Vodou Culture 101: Elevation
US majority culture, informed by the Abrahamic religions, tends to view god as an angry step-father with a missing wife: no blood relation to humanity, but in command of it nonetheless. We can have nothing in common with god, we are only his children by adoption (and someone had to die for it). We live on his sufferance. I can distinctly remember a lot of genocide in the Bible, which is just step-dad reminding us that we exist because of his charity.
It’s not what any one would call a happy relationship.
In vodou cultures, god can see humanity, but does not share humanity’s obsessions (with sin or wrongdoing) or its emotions (genocidal rage at rule breaking, say.) Instead, god is interested in literally everything, of which humanity is only a part. God’s motivations are mysterious and not knowable by people, in part because god does not reflect humanity. Everything that exists reflects god. Everything that exists, to be more precise, contains some portion of divinity. The process of existing slowly exposes that divinity and develops it into infinite variety.
We’re not really prepared to contemplate the infinite, as a species. Most of us have trouble with variety.
Speaking for humans, the techniques for developing that divinity are consistent, but the divinity that emerges is quite varied. Those techniques are given on an as needed basis to people whose purpose in this life is developing people. The process of developing is what vodou calls elevation: to come closer to the divine by removing those things which prevent closeness with the divine.
This process takes multiple lives. I’ve said elsewhere that it takes eternity. It’s only humanity that requires time to have an order.
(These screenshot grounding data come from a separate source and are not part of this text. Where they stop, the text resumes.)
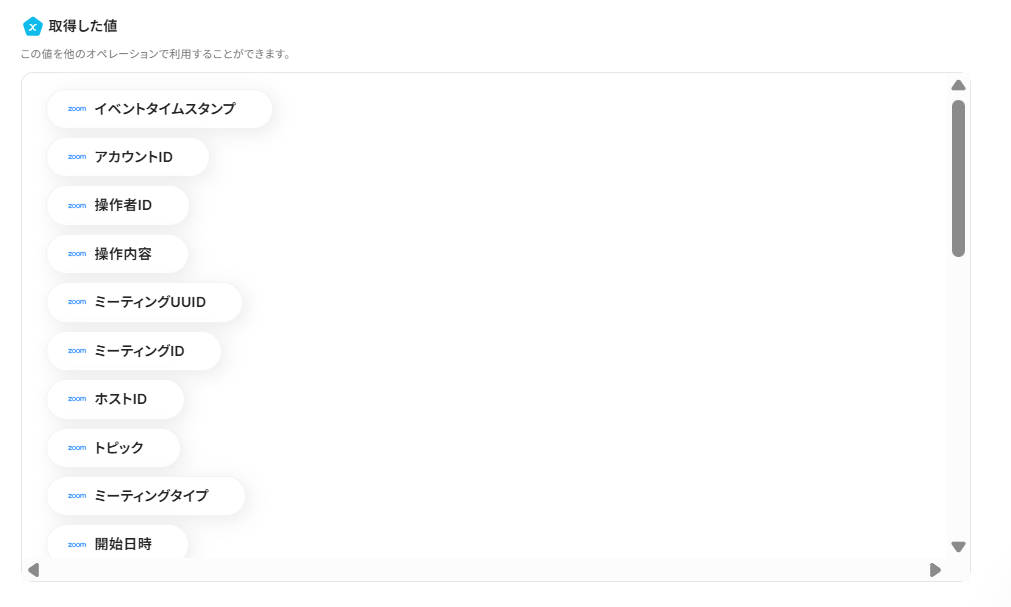The height and width of the screenshot is (607, 1011).
Task: Choose the 操作者ID value chip
Action: click(118, 205)
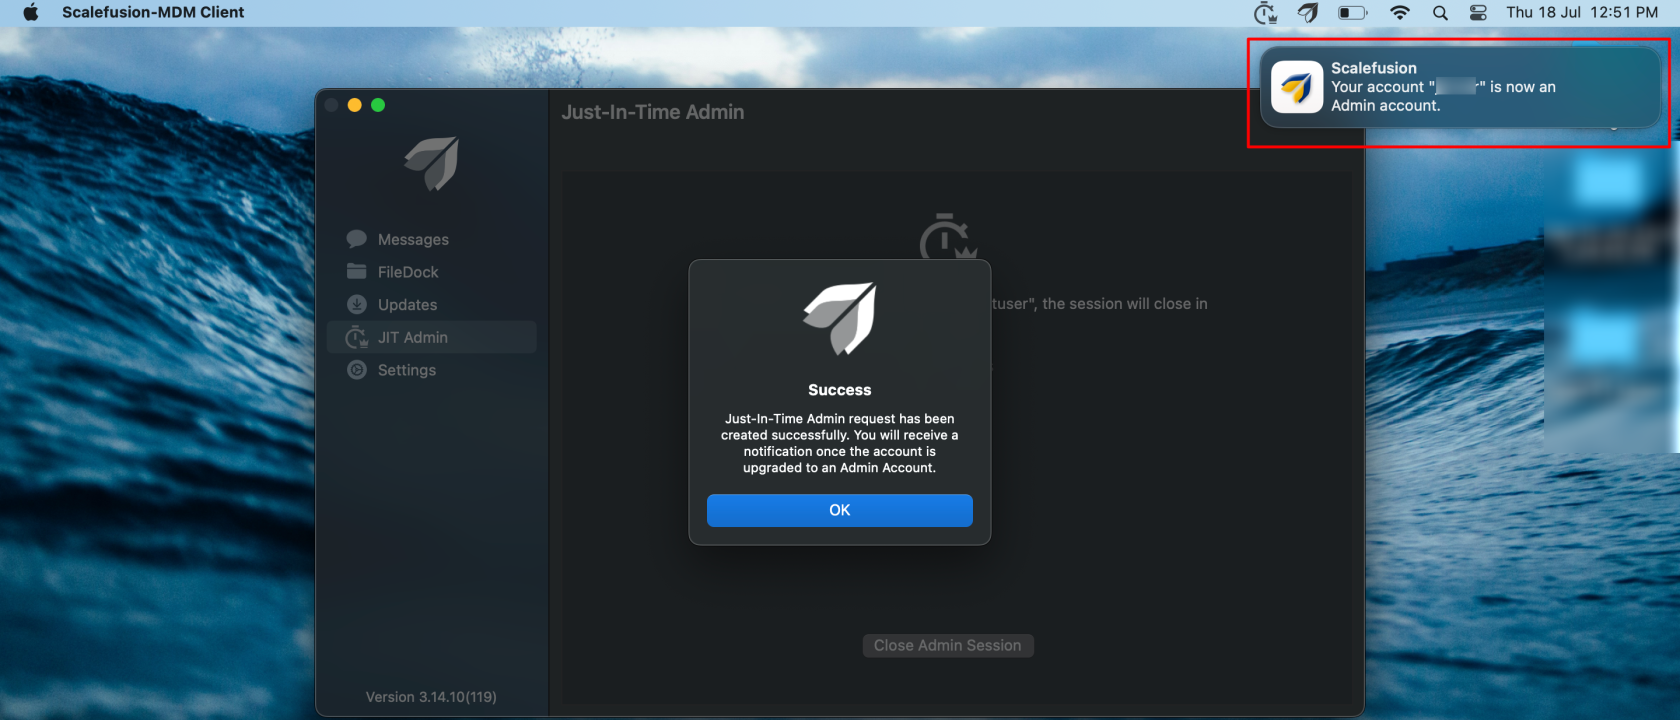Viewport: 1680px width, 720px height.
Task: Click the Scalefusion logo in sidebar
Action: point(432,163)

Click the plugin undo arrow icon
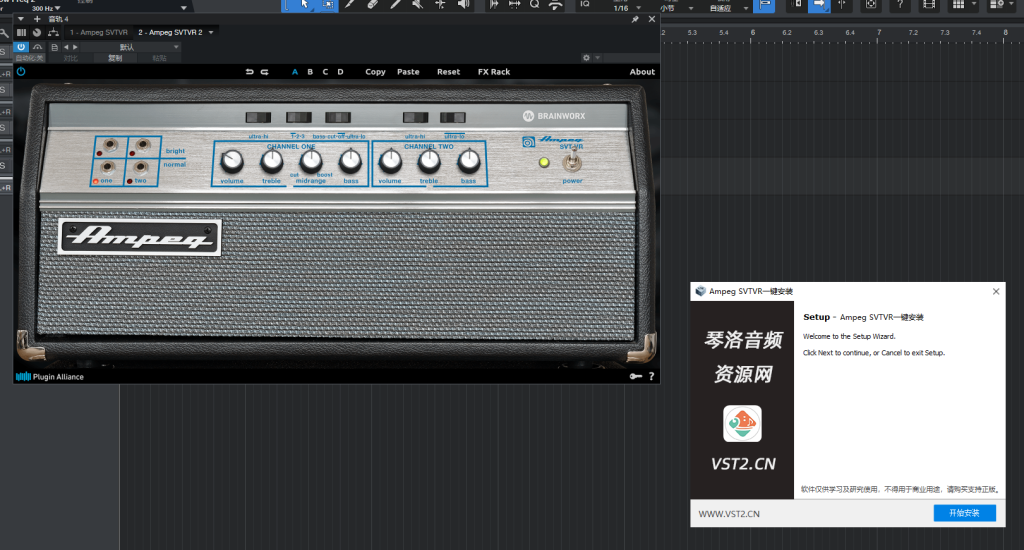pos(249,72)
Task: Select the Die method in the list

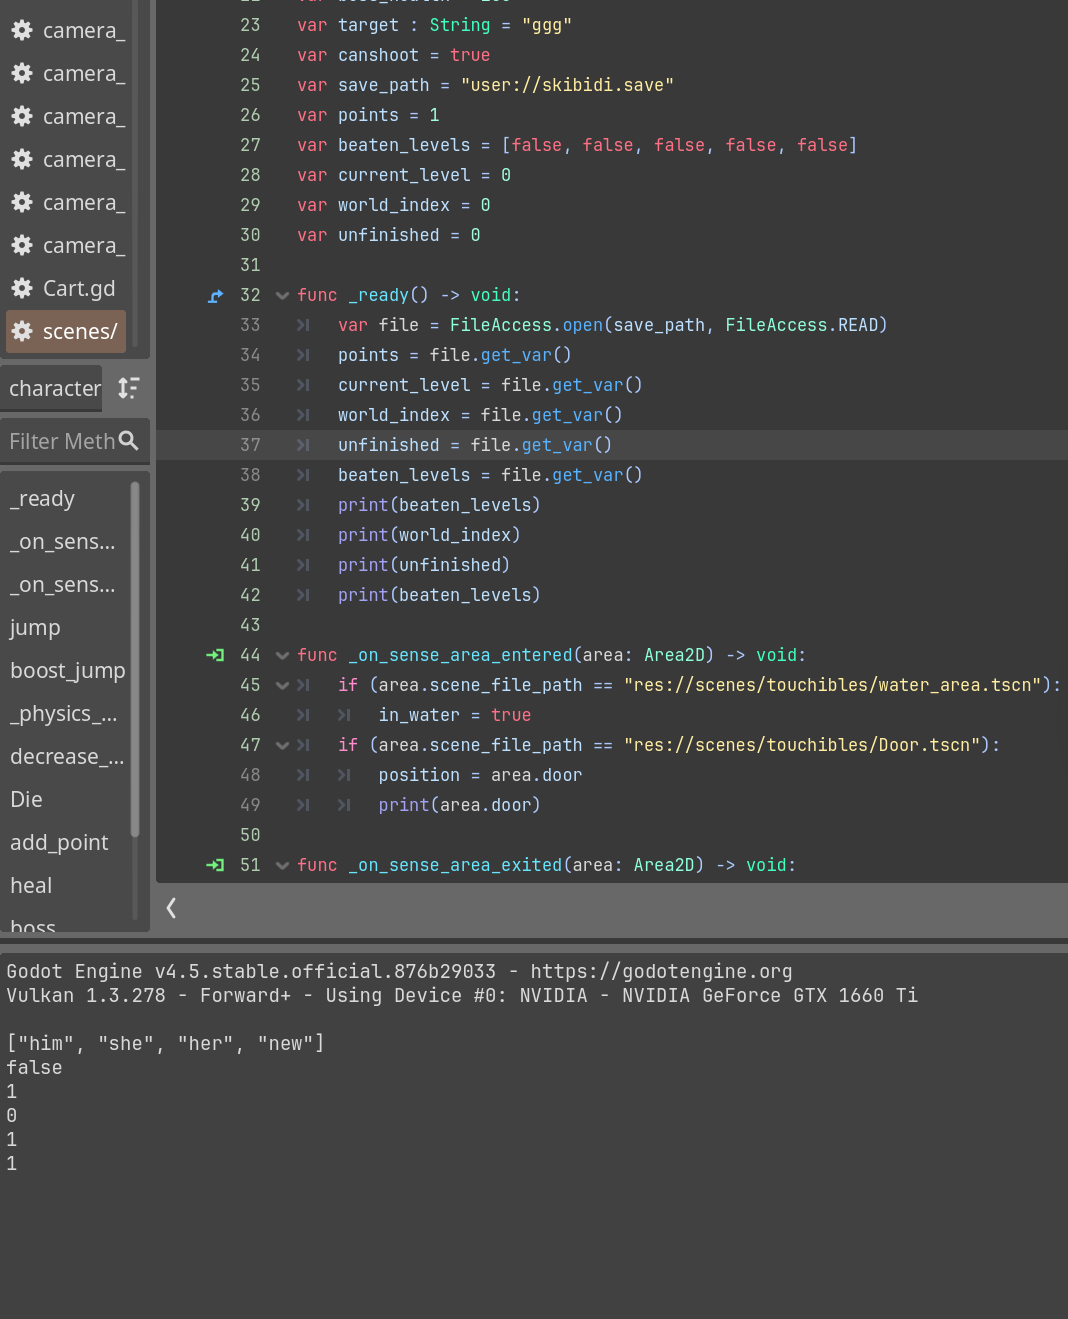Action: point(26,800)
Five lives, five hundred lives, five million lives: it takes what it takes for you.
Elevation has a bunch of side effects on the soul, and from the soul on the incarnation. Generally speaking, people who have cycled through enough lives begin to display divine-like characteristics, among them the capacity to do magic. This does not necessarily mean that they are nice people—the divine is not nice, and encompasses everything from the things we like to the things we want to avoid. It just means they have the capacity to change their environment through manipulation of the energetic.
Abrahamic divisions of good and evil do not apply here. You can be quite elevated and do things with magic that the Abrahamic religions would call evil.
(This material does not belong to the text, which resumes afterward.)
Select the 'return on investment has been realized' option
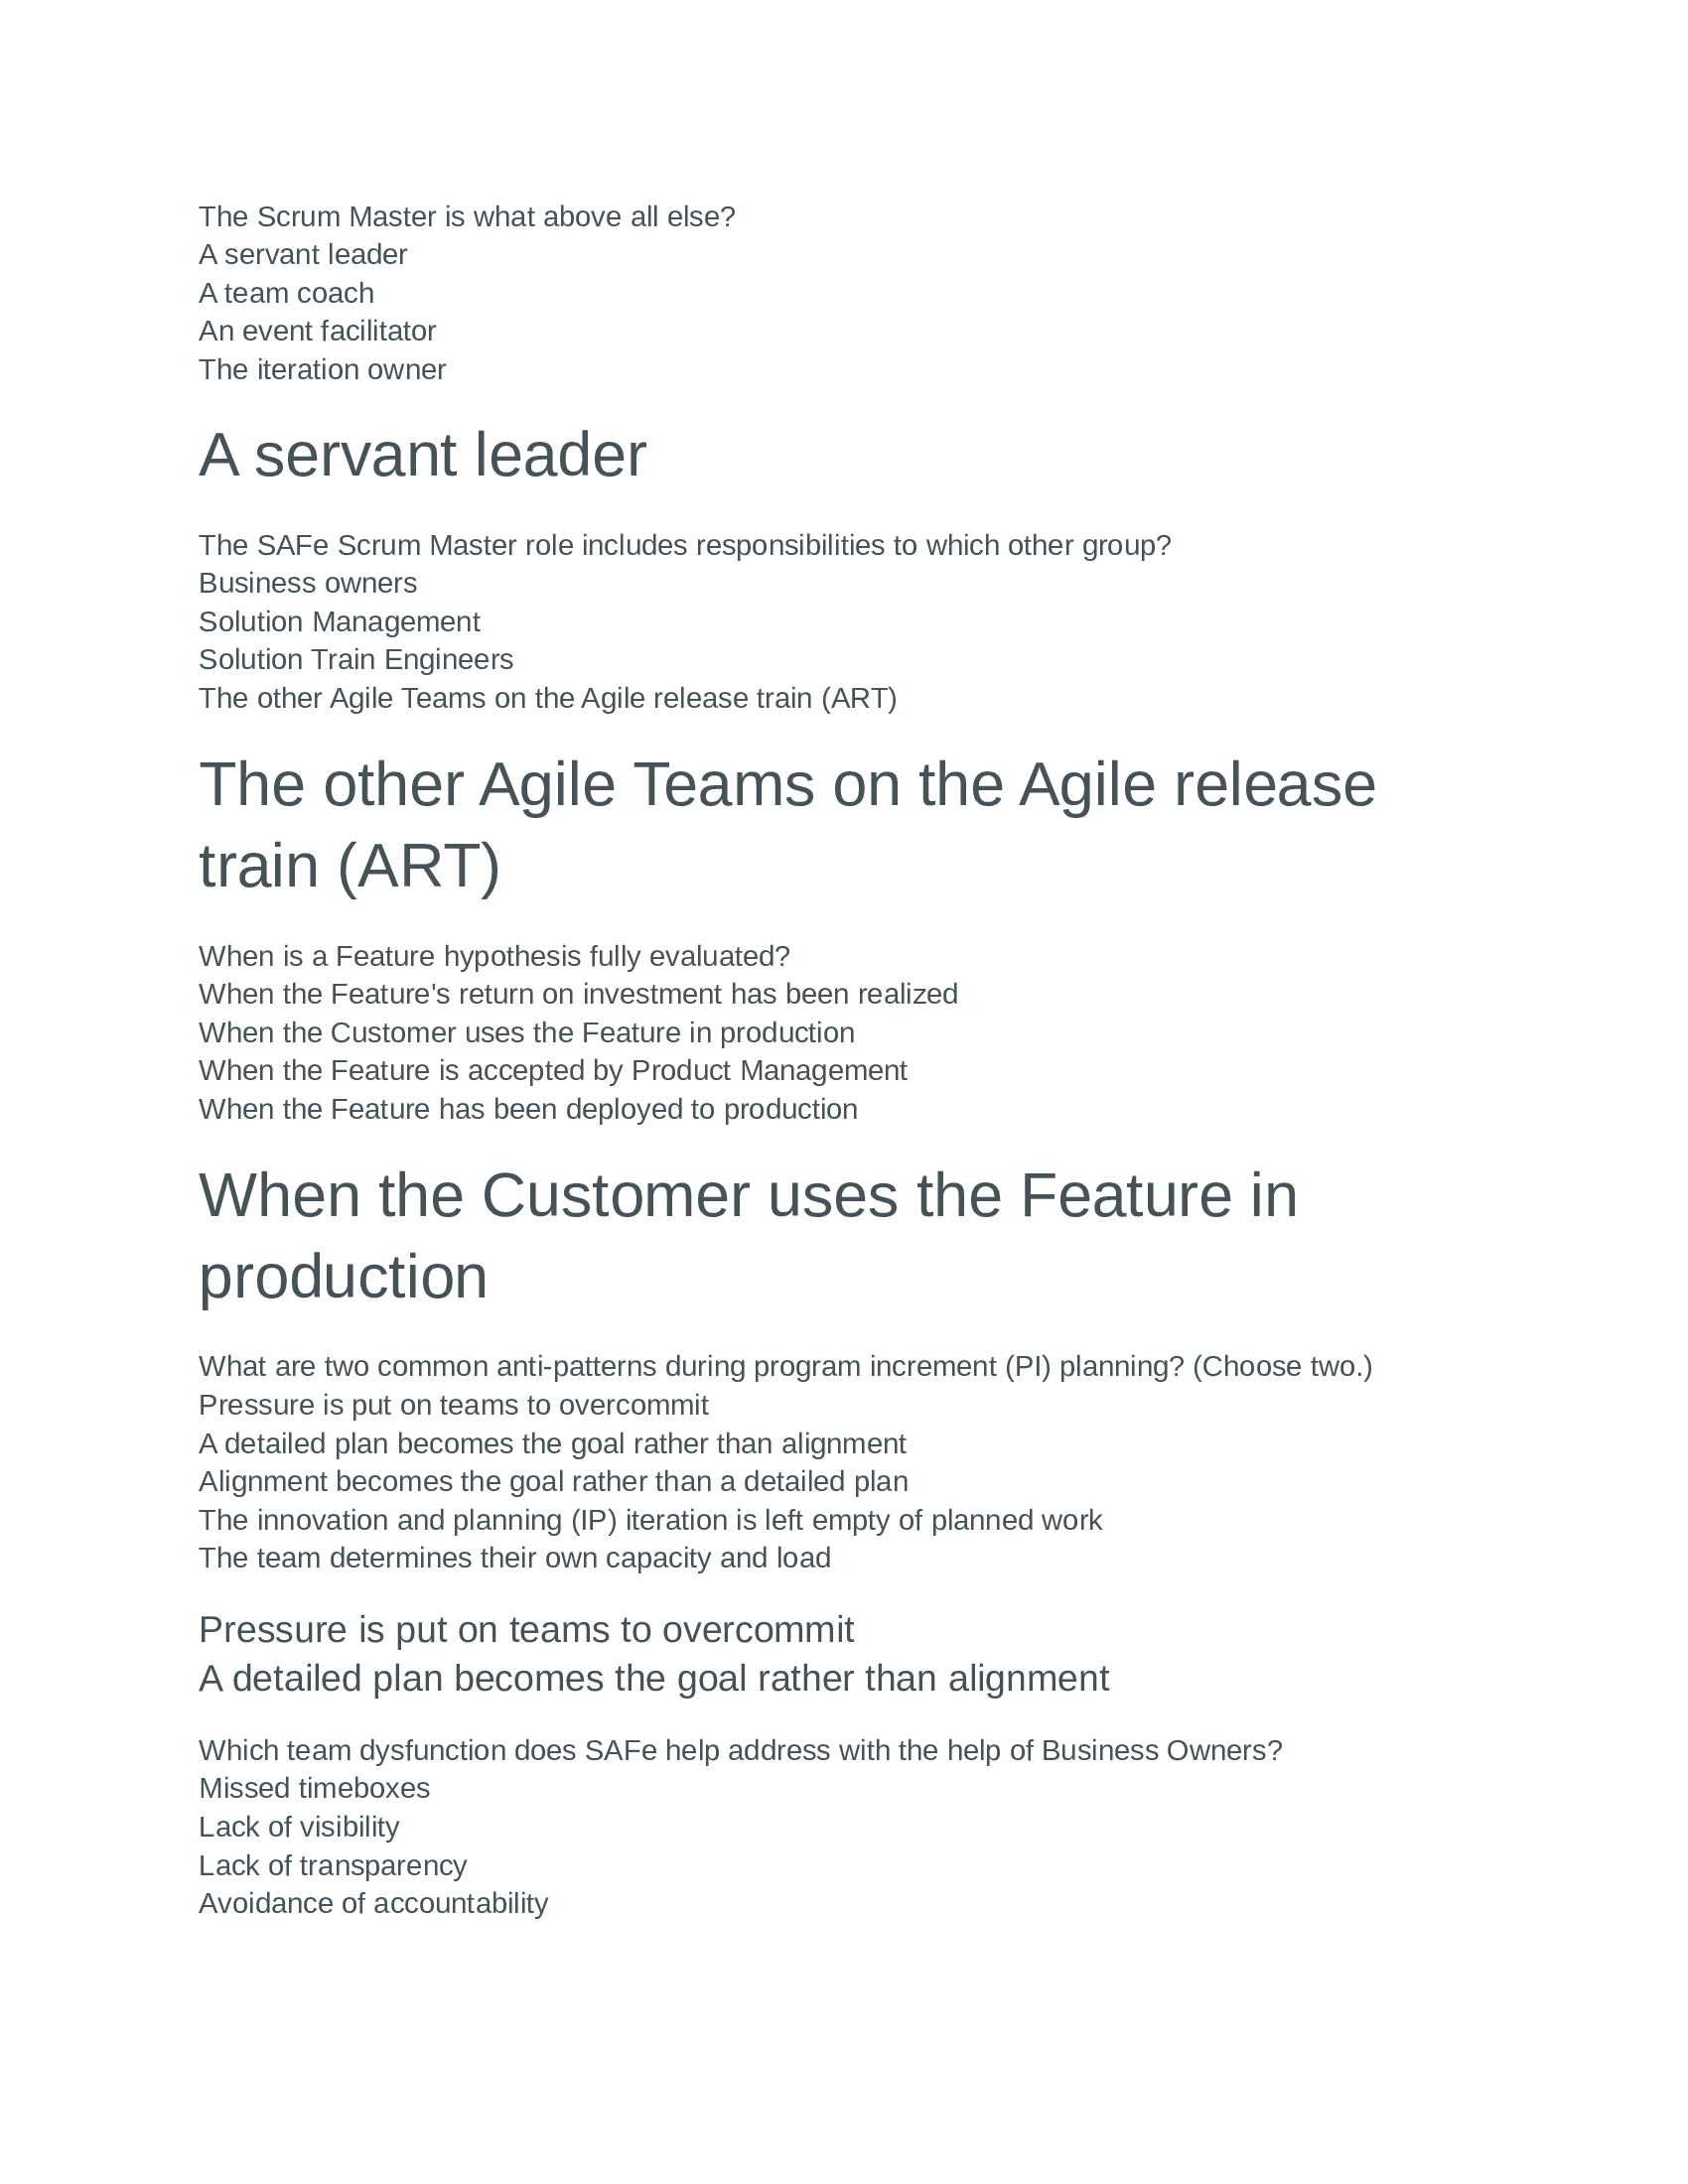 coord(578,994)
At some point in elevation, their character begins to display a laundry list of characteristics we associate with maturity, which is a separate topic. This, coupled with magic, identifies the person as having come back enough times to start a more purposeful and directed process of elevation, instead of relying on the slow elevation of lives.
Elevation is the purpose of living in general, and something vodouizans seek out on purpose. We’re trying to get to the divine.